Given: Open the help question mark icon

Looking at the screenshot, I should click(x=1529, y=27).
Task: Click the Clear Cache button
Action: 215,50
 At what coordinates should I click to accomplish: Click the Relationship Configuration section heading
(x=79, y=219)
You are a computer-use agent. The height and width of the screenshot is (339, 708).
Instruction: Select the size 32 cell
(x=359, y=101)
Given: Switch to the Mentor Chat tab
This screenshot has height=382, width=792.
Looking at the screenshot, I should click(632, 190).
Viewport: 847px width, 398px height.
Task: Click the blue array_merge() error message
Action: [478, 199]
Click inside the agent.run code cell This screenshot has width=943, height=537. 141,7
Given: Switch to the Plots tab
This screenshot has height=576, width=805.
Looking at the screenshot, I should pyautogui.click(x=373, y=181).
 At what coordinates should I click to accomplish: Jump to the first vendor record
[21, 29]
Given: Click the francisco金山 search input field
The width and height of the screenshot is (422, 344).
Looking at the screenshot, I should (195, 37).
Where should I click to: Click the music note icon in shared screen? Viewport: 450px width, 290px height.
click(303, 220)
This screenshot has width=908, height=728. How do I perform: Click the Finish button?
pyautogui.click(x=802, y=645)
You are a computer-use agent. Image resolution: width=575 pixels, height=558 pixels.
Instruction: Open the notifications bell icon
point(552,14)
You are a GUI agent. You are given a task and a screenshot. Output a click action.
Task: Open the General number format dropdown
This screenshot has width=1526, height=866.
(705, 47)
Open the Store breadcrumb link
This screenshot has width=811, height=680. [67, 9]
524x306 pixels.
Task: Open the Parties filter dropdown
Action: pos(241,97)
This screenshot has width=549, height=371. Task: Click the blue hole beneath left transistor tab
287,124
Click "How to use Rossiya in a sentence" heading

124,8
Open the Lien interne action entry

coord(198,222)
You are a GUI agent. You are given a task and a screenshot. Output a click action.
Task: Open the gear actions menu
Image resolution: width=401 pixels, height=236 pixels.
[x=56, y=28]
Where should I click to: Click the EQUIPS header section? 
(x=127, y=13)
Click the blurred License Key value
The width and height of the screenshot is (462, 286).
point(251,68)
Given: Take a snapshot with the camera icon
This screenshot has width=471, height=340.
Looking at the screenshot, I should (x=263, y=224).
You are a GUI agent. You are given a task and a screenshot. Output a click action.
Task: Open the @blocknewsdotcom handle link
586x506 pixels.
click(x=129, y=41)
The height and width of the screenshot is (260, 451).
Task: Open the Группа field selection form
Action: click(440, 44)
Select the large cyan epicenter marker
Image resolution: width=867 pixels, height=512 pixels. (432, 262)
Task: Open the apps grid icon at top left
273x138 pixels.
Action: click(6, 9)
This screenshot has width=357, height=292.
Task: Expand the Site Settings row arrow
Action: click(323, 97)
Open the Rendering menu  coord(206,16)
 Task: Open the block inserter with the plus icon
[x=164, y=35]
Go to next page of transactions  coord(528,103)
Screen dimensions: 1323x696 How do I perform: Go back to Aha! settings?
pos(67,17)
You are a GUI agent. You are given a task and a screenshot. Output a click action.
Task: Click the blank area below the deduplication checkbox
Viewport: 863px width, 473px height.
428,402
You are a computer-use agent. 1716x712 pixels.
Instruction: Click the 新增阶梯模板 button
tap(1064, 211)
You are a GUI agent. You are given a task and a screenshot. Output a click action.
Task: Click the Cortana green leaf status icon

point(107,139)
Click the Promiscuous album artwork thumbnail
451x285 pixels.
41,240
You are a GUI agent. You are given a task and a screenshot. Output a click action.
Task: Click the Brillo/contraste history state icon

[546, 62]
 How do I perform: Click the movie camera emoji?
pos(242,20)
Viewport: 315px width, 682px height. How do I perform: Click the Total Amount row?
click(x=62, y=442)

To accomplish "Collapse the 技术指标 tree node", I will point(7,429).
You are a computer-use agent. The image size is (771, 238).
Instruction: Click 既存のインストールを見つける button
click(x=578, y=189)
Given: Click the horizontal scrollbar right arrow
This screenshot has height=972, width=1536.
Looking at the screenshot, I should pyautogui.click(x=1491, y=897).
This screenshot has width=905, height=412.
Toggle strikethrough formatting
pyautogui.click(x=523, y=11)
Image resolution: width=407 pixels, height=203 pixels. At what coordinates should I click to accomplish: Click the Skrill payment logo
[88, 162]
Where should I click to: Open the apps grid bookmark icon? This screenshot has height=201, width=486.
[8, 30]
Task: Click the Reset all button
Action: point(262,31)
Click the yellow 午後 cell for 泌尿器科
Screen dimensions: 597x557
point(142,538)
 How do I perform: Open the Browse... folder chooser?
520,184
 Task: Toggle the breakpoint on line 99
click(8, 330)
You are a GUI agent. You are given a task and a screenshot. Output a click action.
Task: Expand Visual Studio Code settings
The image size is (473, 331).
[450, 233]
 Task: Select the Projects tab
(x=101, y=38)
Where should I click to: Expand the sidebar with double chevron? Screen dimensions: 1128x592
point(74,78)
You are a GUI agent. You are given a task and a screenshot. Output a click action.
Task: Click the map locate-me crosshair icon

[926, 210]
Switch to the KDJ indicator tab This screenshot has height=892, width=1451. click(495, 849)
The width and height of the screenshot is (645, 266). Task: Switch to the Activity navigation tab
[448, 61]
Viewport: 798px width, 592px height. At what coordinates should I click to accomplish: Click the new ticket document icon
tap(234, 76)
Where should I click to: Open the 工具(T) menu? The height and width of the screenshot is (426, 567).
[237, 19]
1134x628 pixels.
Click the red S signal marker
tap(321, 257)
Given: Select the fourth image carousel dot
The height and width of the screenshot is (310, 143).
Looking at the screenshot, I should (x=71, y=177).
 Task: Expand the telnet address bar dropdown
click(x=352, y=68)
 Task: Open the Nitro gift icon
⁂
Exercise goal: An exact copy of the lines from the one containing "Where should I click to: Open the 工具(T)" through the end of the data above is the whole answer.

Problem solution:
Where should I click to: Open the 工具(T) menu? The height and width of the screenshot is (426, 567).
[237, 19]
1134x628 pixels.
Click the red S signal marker
tap(321, 257)
Given: Select the fourth image carousel dot
The height and width of the screenshot is (310, 143).
Looking at the screenshot, I should (x=71, y=177).
 Task: Expand the telnet address bar dropdown
click(x=352, y=68)
 Task: Open the Nitro gift icon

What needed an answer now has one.